* _ASSIGNMENT_
Your task is to reproduce the entries below word for word.

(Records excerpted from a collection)
———

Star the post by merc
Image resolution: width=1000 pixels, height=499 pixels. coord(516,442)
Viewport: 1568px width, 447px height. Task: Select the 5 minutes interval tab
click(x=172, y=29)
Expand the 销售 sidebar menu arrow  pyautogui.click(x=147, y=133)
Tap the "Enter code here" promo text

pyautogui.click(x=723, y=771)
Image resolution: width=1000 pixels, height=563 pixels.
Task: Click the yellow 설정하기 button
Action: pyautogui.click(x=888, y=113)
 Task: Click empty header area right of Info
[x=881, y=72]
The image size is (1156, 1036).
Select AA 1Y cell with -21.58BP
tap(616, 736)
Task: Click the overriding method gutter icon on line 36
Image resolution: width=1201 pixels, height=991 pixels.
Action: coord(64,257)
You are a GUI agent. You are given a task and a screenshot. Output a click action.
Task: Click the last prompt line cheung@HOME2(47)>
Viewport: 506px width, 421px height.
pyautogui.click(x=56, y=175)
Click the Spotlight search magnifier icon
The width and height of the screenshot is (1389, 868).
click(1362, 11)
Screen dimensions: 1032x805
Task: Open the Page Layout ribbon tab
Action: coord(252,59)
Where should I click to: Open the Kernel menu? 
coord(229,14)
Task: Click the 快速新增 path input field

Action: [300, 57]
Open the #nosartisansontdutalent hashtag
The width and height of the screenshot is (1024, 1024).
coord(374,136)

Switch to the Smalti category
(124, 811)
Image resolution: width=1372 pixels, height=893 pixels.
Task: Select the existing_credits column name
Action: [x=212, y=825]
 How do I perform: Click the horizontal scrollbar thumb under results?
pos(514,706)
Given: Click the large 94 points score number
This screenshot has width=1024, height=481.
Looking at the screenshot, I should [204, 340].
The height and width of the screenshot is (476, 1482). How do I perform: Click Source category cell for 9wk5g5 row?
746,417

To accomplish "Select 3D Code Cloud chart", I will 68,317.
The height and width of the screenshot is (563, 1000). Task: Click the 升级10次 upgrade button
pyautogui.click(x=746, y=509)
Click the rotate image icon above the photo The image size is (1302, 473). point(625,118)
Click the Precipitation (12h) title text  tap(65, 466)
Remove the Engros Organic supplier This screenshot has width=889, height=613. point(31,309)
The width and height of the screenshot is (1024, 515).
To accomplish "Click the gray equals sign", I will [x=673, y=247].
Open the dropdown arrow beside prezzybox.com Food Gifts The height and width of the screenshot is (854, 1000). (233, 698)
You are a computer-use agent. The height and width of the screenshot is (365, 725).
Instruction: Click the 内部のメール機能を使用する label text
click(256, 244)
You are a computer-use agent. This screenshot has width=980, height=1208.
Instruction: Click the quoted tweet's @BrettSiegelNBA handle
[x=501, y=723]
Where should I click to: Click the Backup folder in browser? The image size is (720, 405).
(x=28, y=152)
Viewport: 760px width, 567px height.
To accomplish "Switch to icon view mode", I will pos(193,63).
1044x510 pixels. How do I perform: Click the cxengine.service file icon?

———

* _ANSWER AREA_
Star the post by merc
Image resolution: width=1000 pixels, height=499 pixels. coord(516,442)
Viewport: 1568px width, 447px height. Task: Select the 5 minutes interval tab
click(x=172, y=29)
Expand the 销售 sidebar menu arrow  pyautogui.click(x=147, y=133)
Tap the "Enter code here" promo text

pyautogui.click(x=723, y=771)
Image resolution: width=1000 pixels, height=563 pixels.
Task: Click the yellow 설정하기 button
Action: pyautogui.click(x=888, y=113)
 Task: Click empty header area right of Info
[x=881, y=72]
The image size is (1156, 1036).
Select AA 1Y cell with -21.58BP
tap(616, 736)
Task: Click the overriding method gutter icon on line 36
Image resolution: width=1201 pixels, height=991 pixels.
Action: coord(64,257)
You are a GUI agent. You are given a task and a screenshot. Output a click action.
Task: Click the last prompt line cheung@HOME2(47)>
Viewport: 506px width, 421px height.
pyautogui.click(x=56, y=175)
Click the Spotlight search magnifier icon
The width and height of the screenshot is (1389, 868).
click(1362, 11)
Screen dimensions: 1032x805
Task: Open the Page Layout ribbon tab
Action: coord(252,59)
Where should I click to: Open the Kernel menu? 
coord(229,14)
Task: Click the 快速新增 path input field

Action: [300, 57]
Open the #nosartisansontdutalent hashtag
The width and height of the screenshot is (1024, 1024).
coord(374,136)

Switch to the Smalti category
(124, 811)
Image resolution: width=1372 pixels, height=893 pixels.
Task: Select the existing_credits column name
Action: [x=212, y=825]
 How do I perform: Click the horizontal scrollbar thumb under results?
pos(514,706)
Given: Click the large 94 points score number
This screenshot has width=1024, height=481.
Looking at the screenshot, I should [204, 340].
The height and width of the screenshot is (476, 1482). How do I perform: Click Source category cell for 9wk5g5 row?
746,417

To accomplish "Select 3D Code Cloud chart", I will 68,317.
The height and width of the screenshot is (563, 1000). Task: Click the 升级10次 upgrade button
pyautogui.click(x=746, y=509)
Click the rotate image icon above the photo The image size is (1302, 473). point(625,118)
Click the Precipitation (12h) title text  tap(65, 466)
Remove the Engros Organic supplier This screenshot has width=889, height=613. point(31,309)
The width and height of the screenshot is (1024, 515).
To accomplish "Click the gray equals sign", I will [x=673, y=247].
Open the dropdown arrow beside prezzybox.com Food Gifts The height and width of the screenshot is (854, 1000). (233, 698)
You are a computer-use agent. The height and width of the screenshot is (365, 725).
Instruction: Click the 内部のメール機能を使用する label text
click(256, 244)
You are a computer-use agent. This screenshot has width=980, height=1208.
Instruction: Click the quoted tweet's @BrettSiegelNBA handle
[x=501, y=723]
Where should I click to: Click the Backup folder in browser? The image size is (720, 405).
(x=28, y=152)
Viewport: 760px width, 567px height.
To accomplish "Switch to icon view mode", I will pos(193,63).
1044x510 pixels. How do I perform: Click the cxengine.service file icon?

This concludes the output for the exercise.